*** DOCUMENT PASSAGE Section Begins ***

Investigate work, pay rules of Trumbull coroner’s staff


In these times of shrinking tax bases and tightening budgets for government entities throughout much of the Mahoning Valley, public officials must spare no energies to ensure every tax dollar is spent prudently.

They must comb through every nook and cranny of their jurisdiction to find any and all places where efficiencies in operations can be improved and accountability to the public can be enhanced.

In Trumbull County government, that mission extends to all offices and departments under the purview of the board of county commissioners, including the county coroner’s office.

It is there that two members of the 12-citizen Budget Review Committee, established early this year to advise commissioners on financial matters, discovered work and payroll practices that could suggest taxpayers may not be getting the biggest bangs for their bucks.

*** DOCUMENT PASSAGE Section Ends ***

▶ _EXERCISE_
Continue the editorial on work and pay rules for the Trumbull County coroner's staff, starting right after its last sentence. The rows after this editorial have no connection to it.

*** ENTRIES SUPPLIED Section Begins ***

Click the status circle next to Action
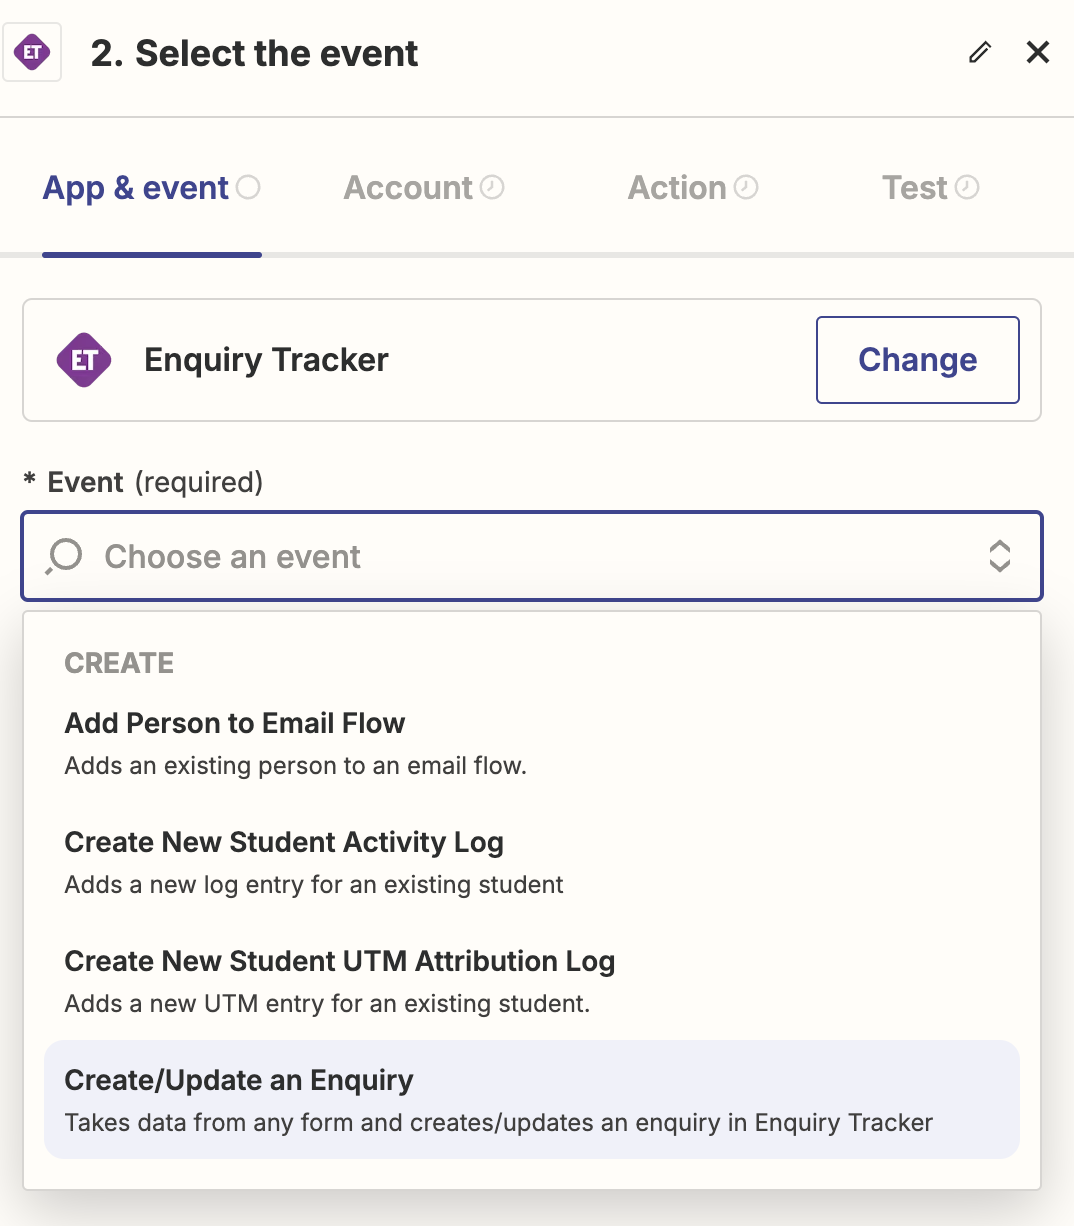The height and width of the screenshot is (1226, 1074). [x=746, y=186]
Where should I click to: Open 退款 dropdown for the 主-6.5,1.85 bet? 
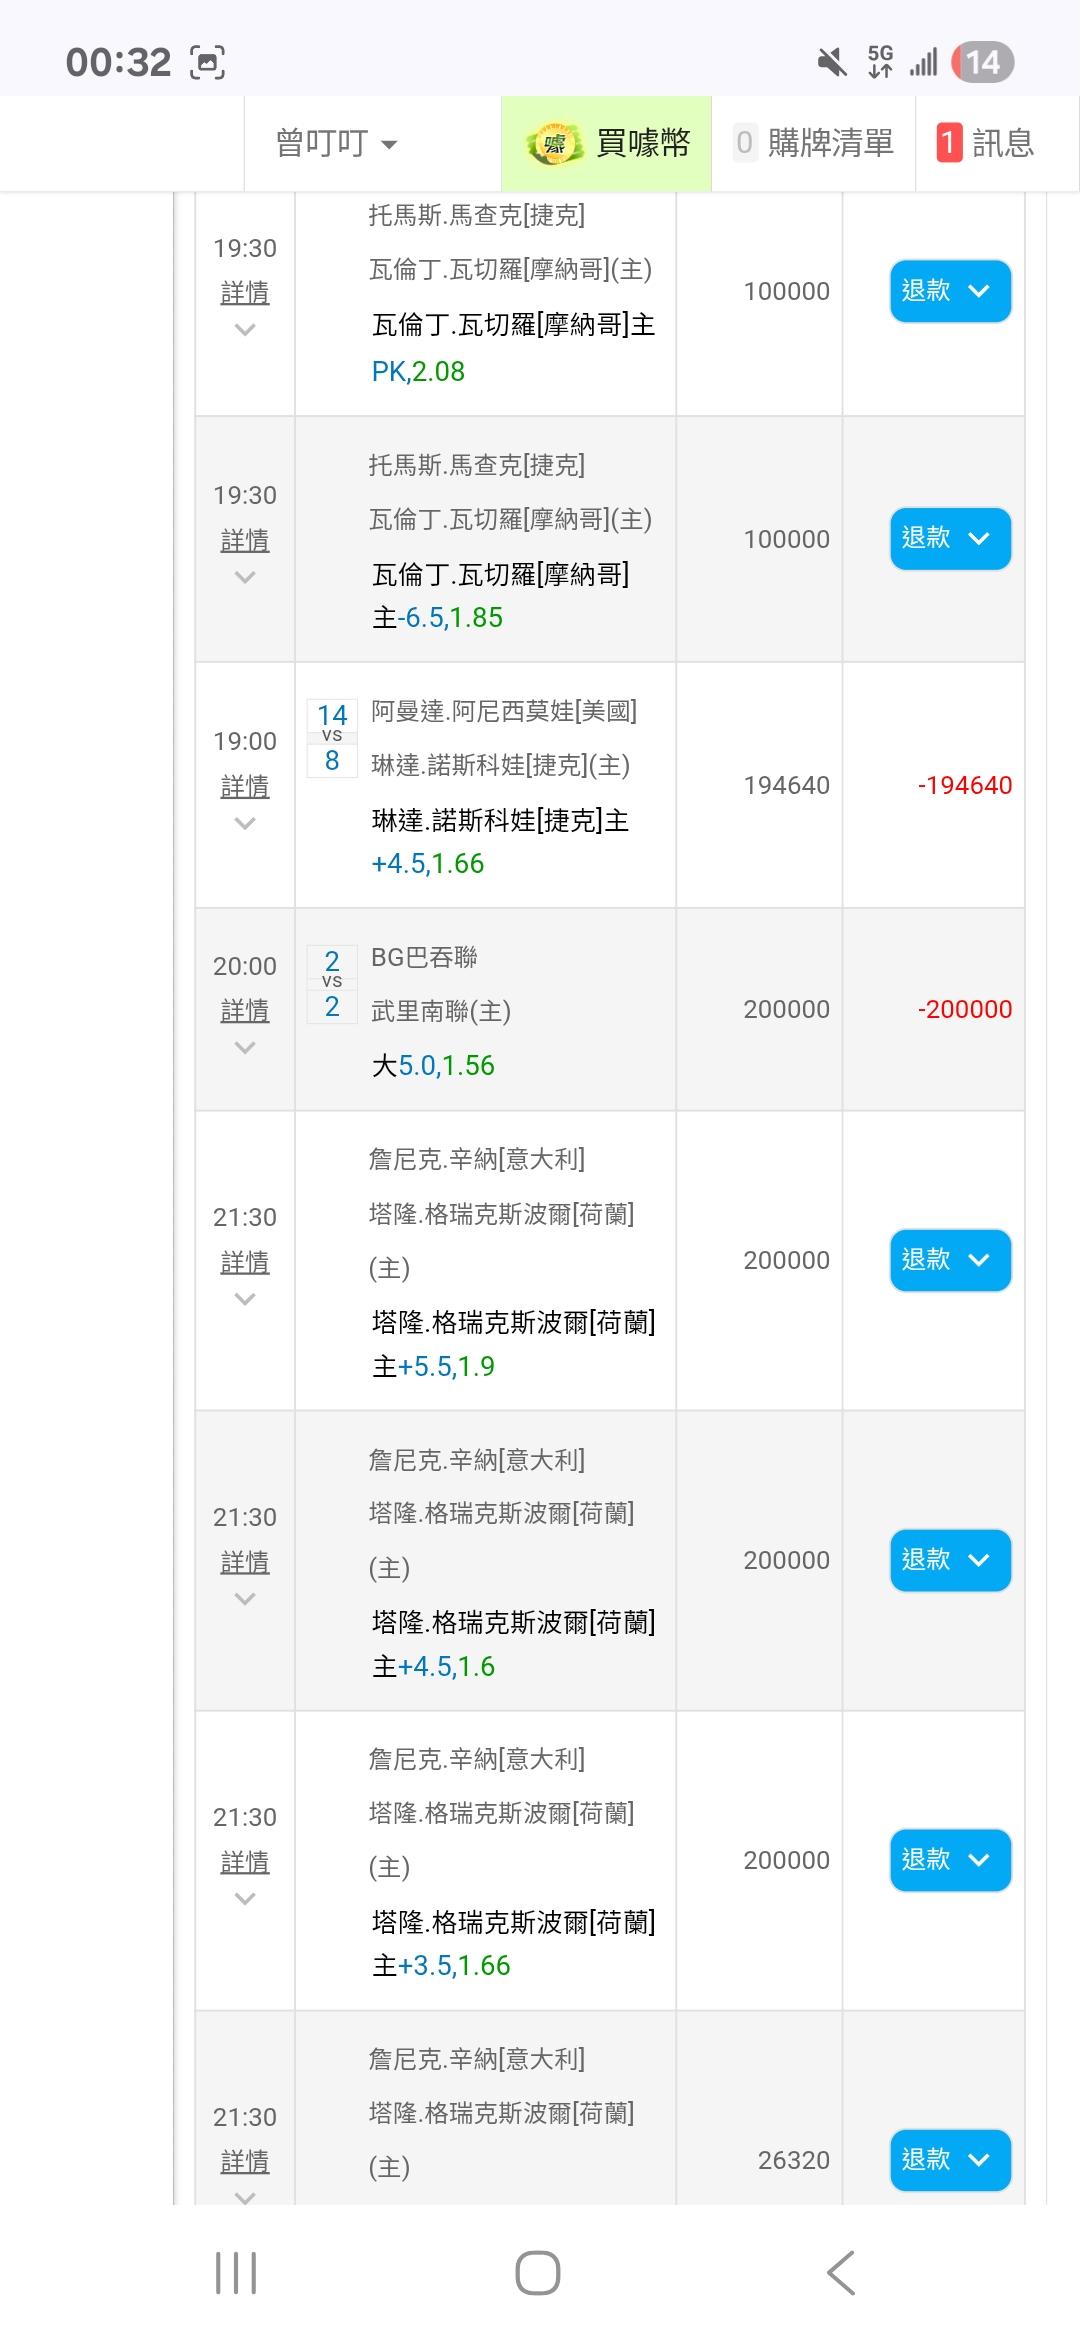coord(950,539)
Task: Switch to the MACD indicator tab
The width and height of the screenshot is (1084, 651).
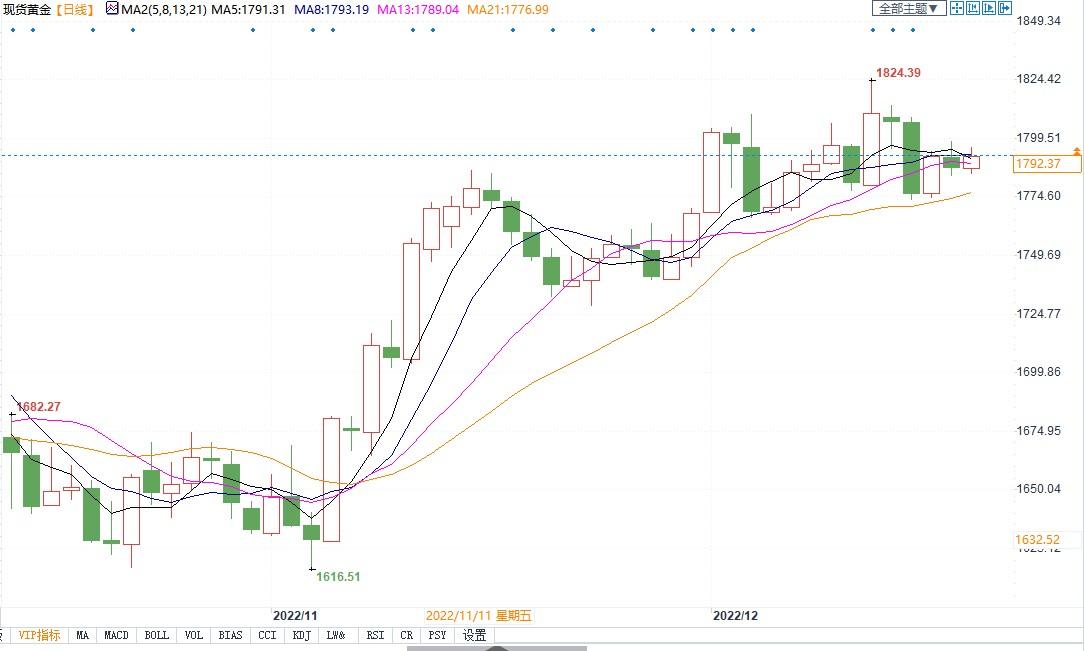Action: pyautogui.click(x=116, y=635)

*** ENTRIES SUPPLIED Section Ends ***

▶ _TASK OUTPUT_
Specifically, committee members Mike Bollas and John Talstein said their investigation into that office concluded that the on-call system used to guarantee that a coroner’s investigator answers calls 24 hours a day, seven days a week, leaves open the possibility that those employees could be doing insufficient work for their $43,000 average base salary (about $61,000 when fringe benefits are factored in).

That’s because the current protocol requires the four investigators to log only eight hours per week of actual work on cases and coroner’s tasks with the other 32 hours spend handling on-call duties, such as taking or making phone calls from anywhere, including at home.

What’s more, as The Vindicator reported in a Page 1 story Sunday, those investigators are not required to keep records of calls to document that they indeed were working during those handsomely paid on-call hours.

Even more disturbing, however, is an apparent lack of strong oversight by their supervisor, Dr. Humphrey Germaniuk, who serves the dual role of county coroner and forensic pathologist.

“He [Dr. Germaniuk] basically lets us do our thing, and he signs payroll every week, but he didn’t realize how we did our hours,” said Shelley Mazanetz, the coroner’s chief investigator.

Such a scenario, if indeed true, suggests the type of office in which employees get relatively free rein and a supervisor shirks his duties of strong oversight and exacting financial controls.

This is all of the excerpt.